### GIVEN RECORDS
[Begin]
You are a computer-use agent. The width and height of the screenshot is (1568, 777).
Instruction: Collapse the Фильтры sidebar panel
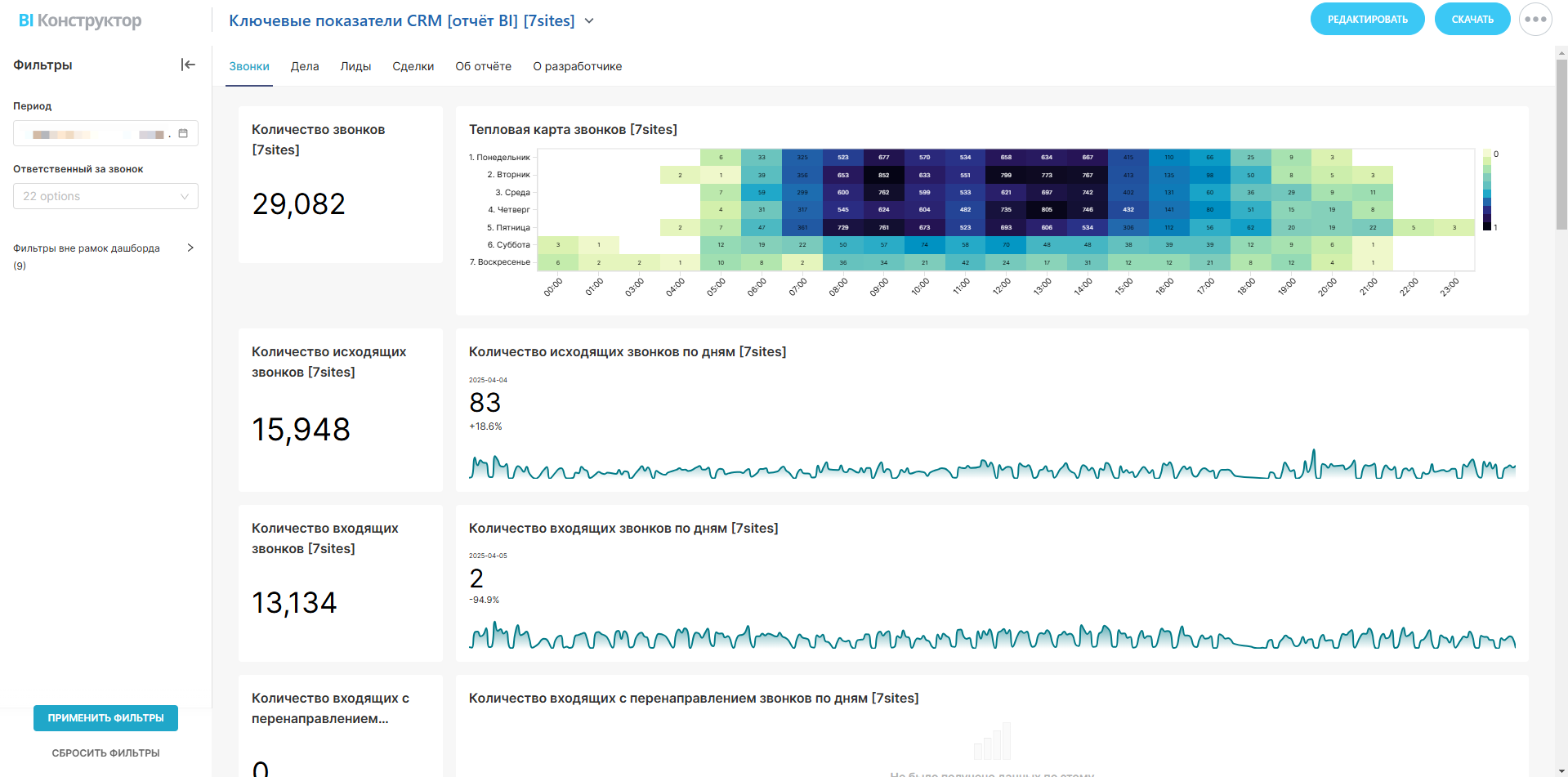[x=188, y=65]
[End]
[Begin]
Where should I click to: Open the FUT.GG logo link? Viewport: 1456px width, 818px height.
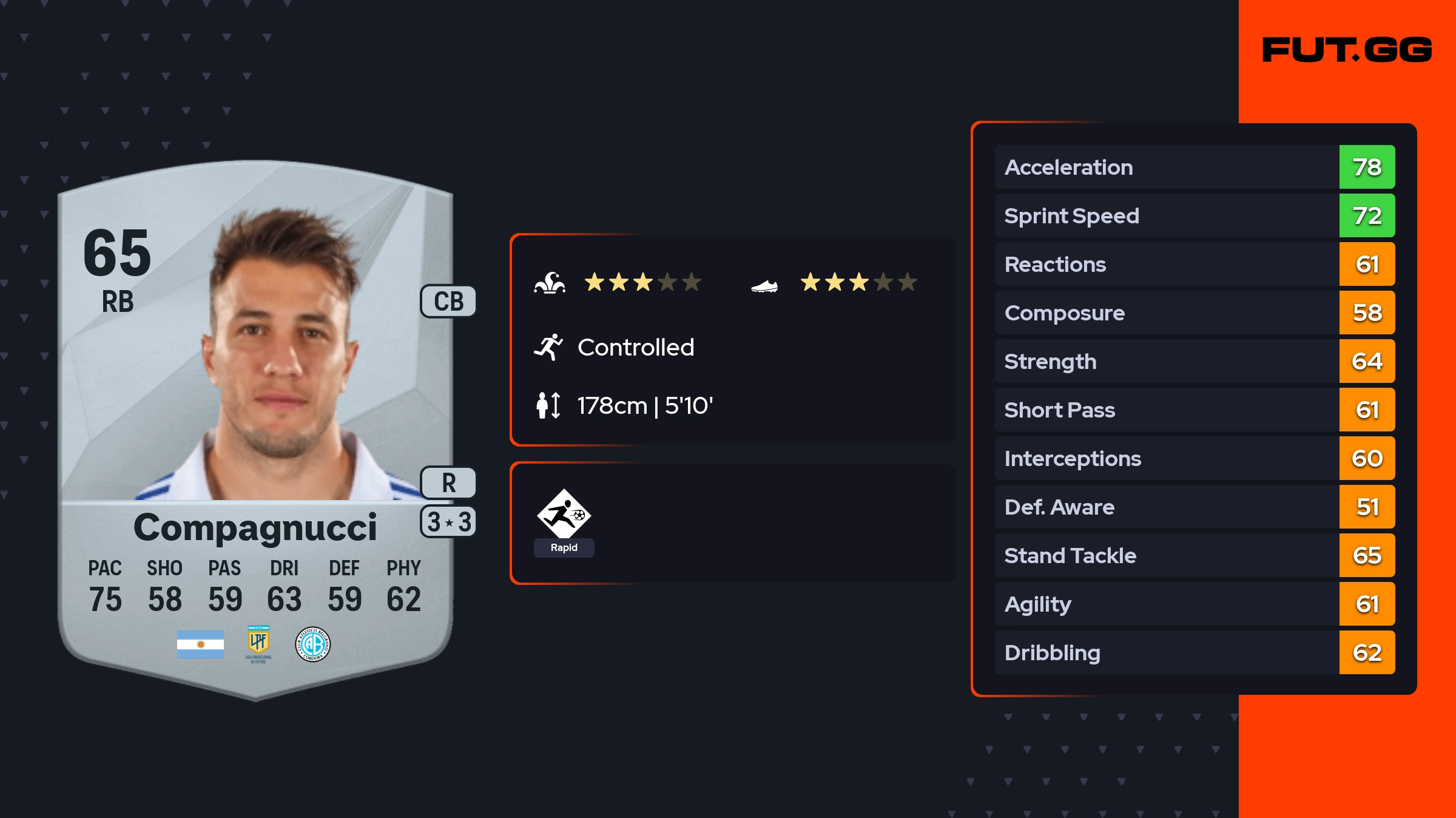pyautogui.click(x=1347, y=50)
[End]
### WHAT YOU SHOULD DO
In the material, update everything from the line containing "Where should I" down to the line containing "pyautogui.click(x=1347, y=50)" by changing "logo link" to "homepage link" and leaving the rest untouched. Omit the pictures from your answer.

### THE COMPLETED TASK
Where should I click to: Open the FUT.GG homepage link? Viewport: 1456px width, 818px height.
pyautogui.click(x=1347, y=50)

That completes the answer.